Robbins aims to keep the momentum going with Cisco’s foray into AI.
The company shipped $1 billion in orders to five of the top six hyperscalers. He expects another $1 billion in the current fiscal year.
“I think 2025 will be the year of enterprise apps,” Robbins added. “I think we’ve seen this focus on the training models that are out there, ChatGPT and Anthropic, and you have all these models that people are using. And I think now companies are really understanding what the use cases are that we can use.
The decline in AI products comes as Cisco shares have begun to recover after being largely dead money over the past year amid several tough quarters.
Shares of the networking giant have risen nearly 20% over the past three months, outperforming those of the S&P 500 (^GSPC) 7% ahead. Rival company Hewlett Packard (HPE) the stock is down 3% in recent months.
Cisco stock has consistently underperformed, gaining just 9% over the past year, compared to a 40% improvement for the S&P 500.
The stock’s recent resurgence stems from better-than-expected fiscal fourth-quarter results in mid-August.

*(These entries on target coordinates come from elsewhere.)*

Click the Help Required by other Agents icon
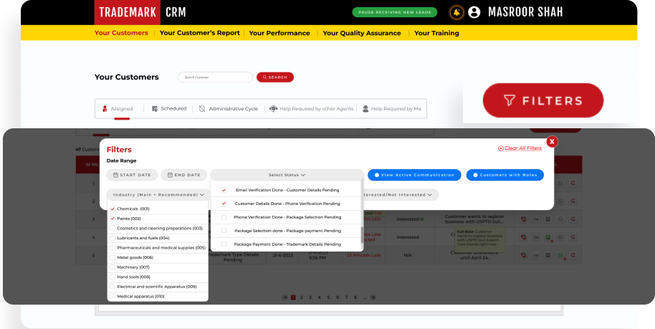 click(x=273, y=108)
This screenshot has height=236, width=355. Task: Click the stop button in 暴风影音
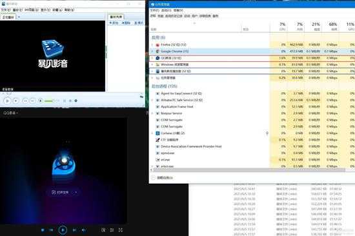16,101
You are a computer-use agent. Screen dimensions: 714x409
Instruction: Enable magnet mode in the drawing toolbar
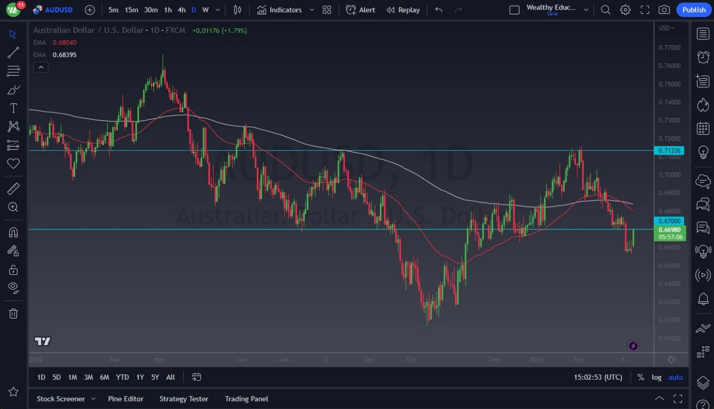(13, 232)
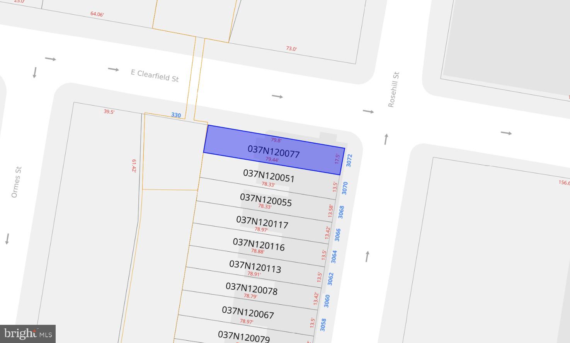The height and width of the screenshot is (343, 570).
Task: Click the E Clearfield St label
Action: coord(155,75)
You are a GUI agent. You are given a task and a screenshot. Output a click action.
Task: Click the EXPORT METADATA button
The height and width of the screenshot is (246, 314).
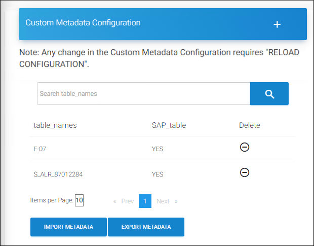click(x=146, y=227)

Cisco surprised some by posting product order growth of 14% and being optimistic about integrating its Purchase of Splunk for $28 billion.

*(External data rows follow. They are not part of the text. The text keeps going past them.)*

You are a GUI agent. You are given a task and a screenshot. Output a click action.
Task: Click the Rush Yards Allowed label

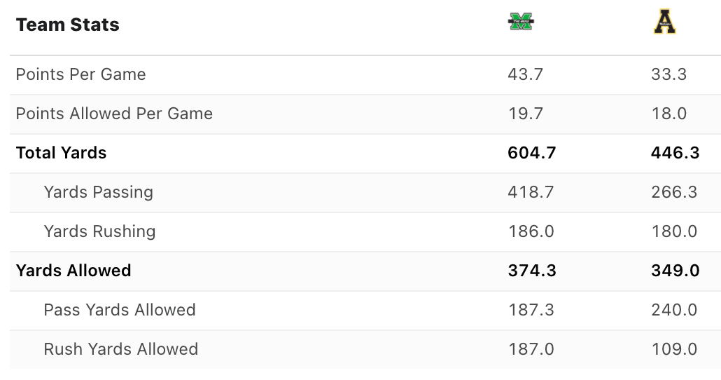(x=121, y=349)
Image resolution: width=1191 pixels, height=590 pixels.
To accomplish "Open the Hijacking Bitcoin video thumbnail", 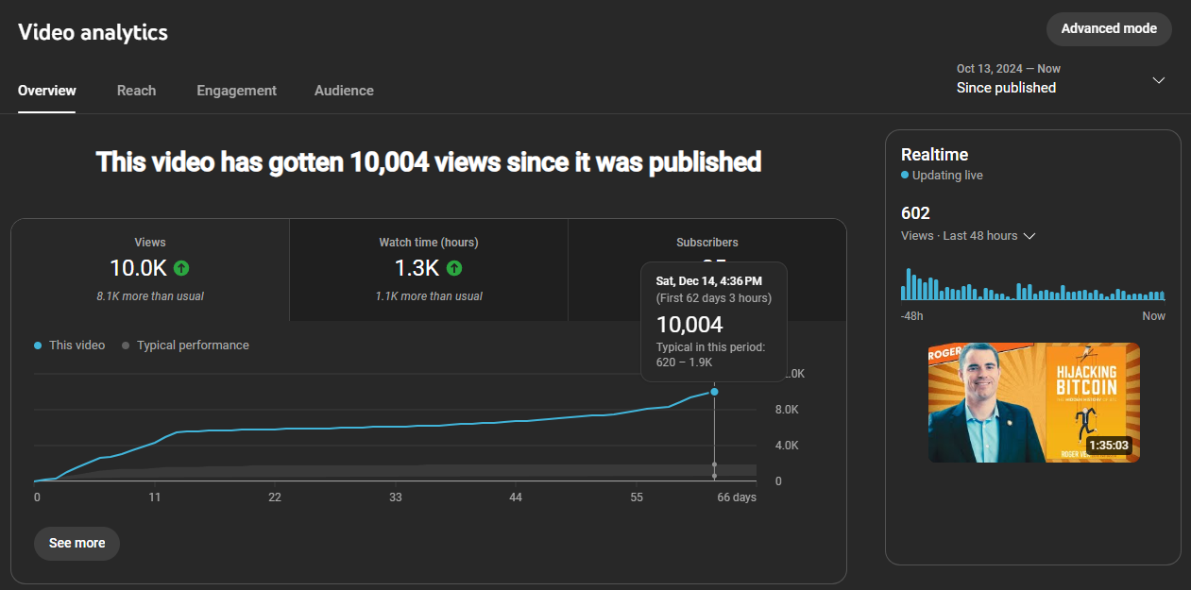I will 1034,403.
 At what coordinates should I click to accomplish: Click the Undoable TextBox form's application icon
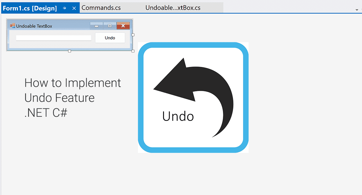[12, 26]
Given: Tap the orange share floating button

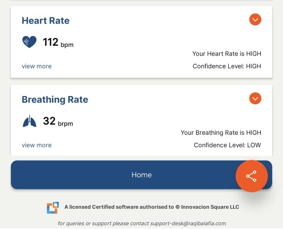Looking at the screenshot, I should [x=251, y=176].
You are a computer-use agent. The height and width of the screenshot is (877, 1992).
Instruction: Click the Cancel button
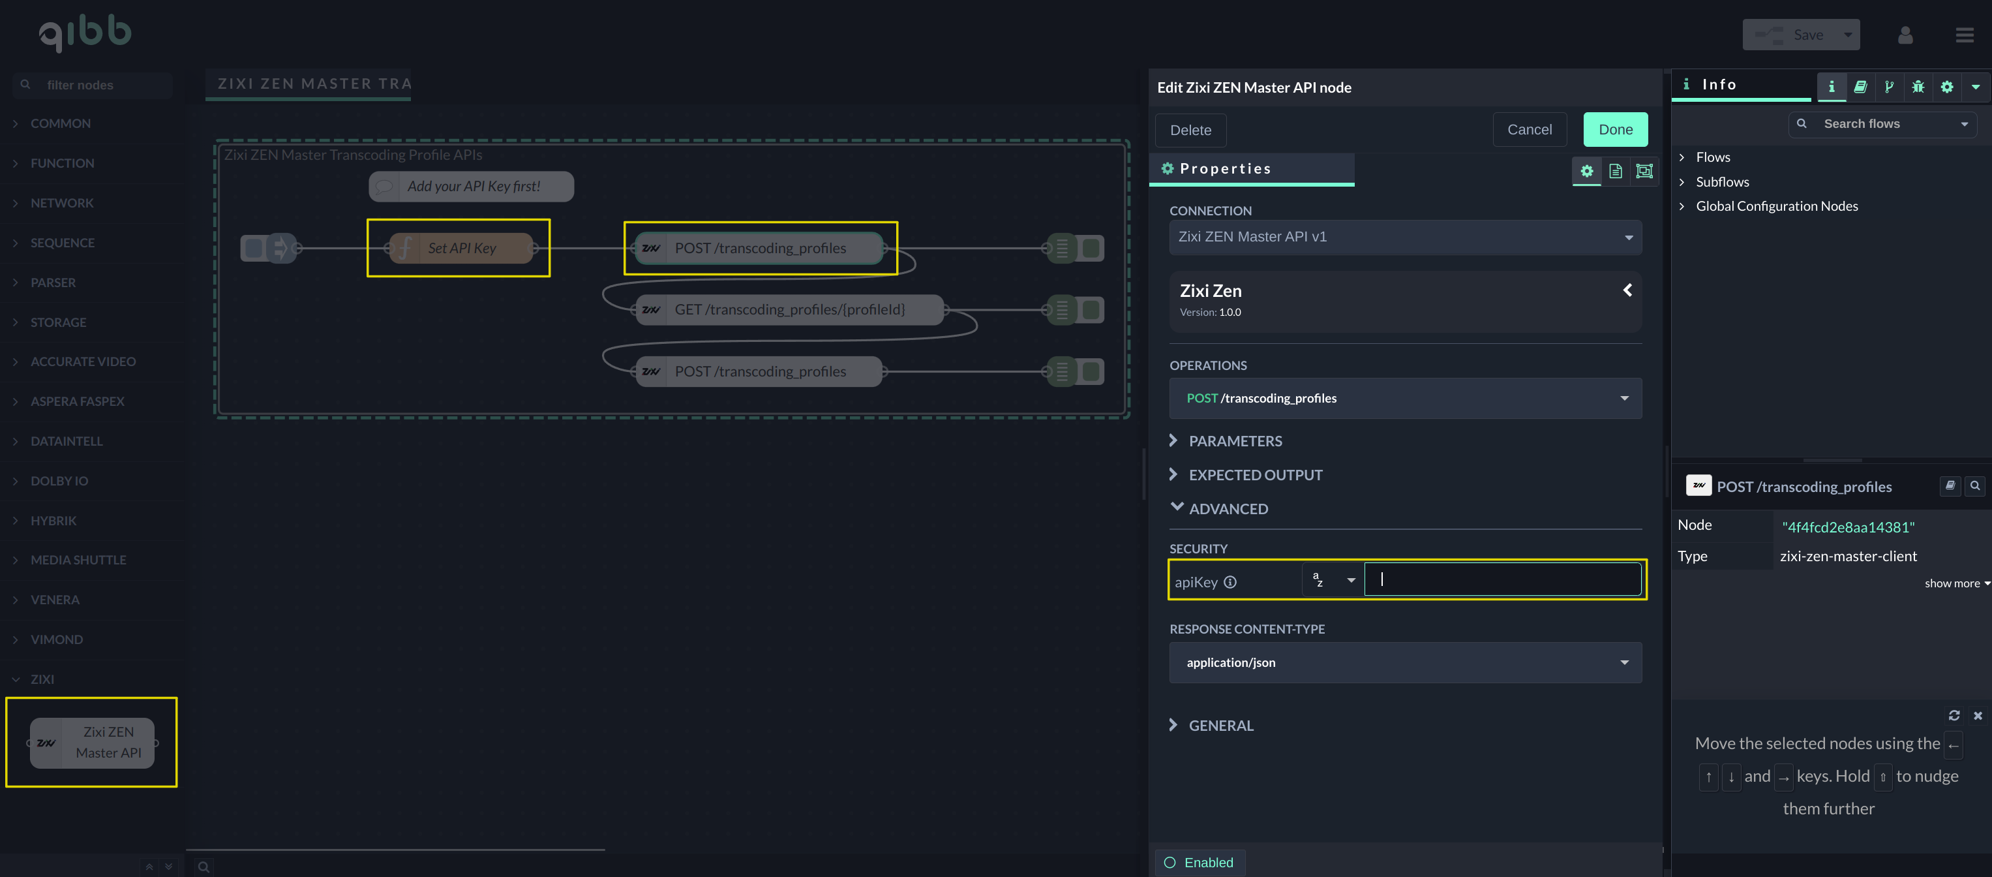coord(1529,130)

The Street is also increasingly convinced that Cisco will play a key role in building the world’s AI infrastructure, as it helped lay the structural pipes as the Internet took off in the 1990s and early from the 2000s.
Network sales, a key driver of sentiment on Cisco shares, rebounded during the quarter, raising hopes of further gains over the next 12 months.
“We believe there is a lot of upside potential in the current guidance and, importantly, there are multiple upside levers in FY25 in terms of revenues and margins,” wrote analyst Amit Daryanani from Evercore ISI, in a note to clients. Daryanani says successful Splunk integration and continued improvement in networking demand are key to his outperform rating on Cisco stock.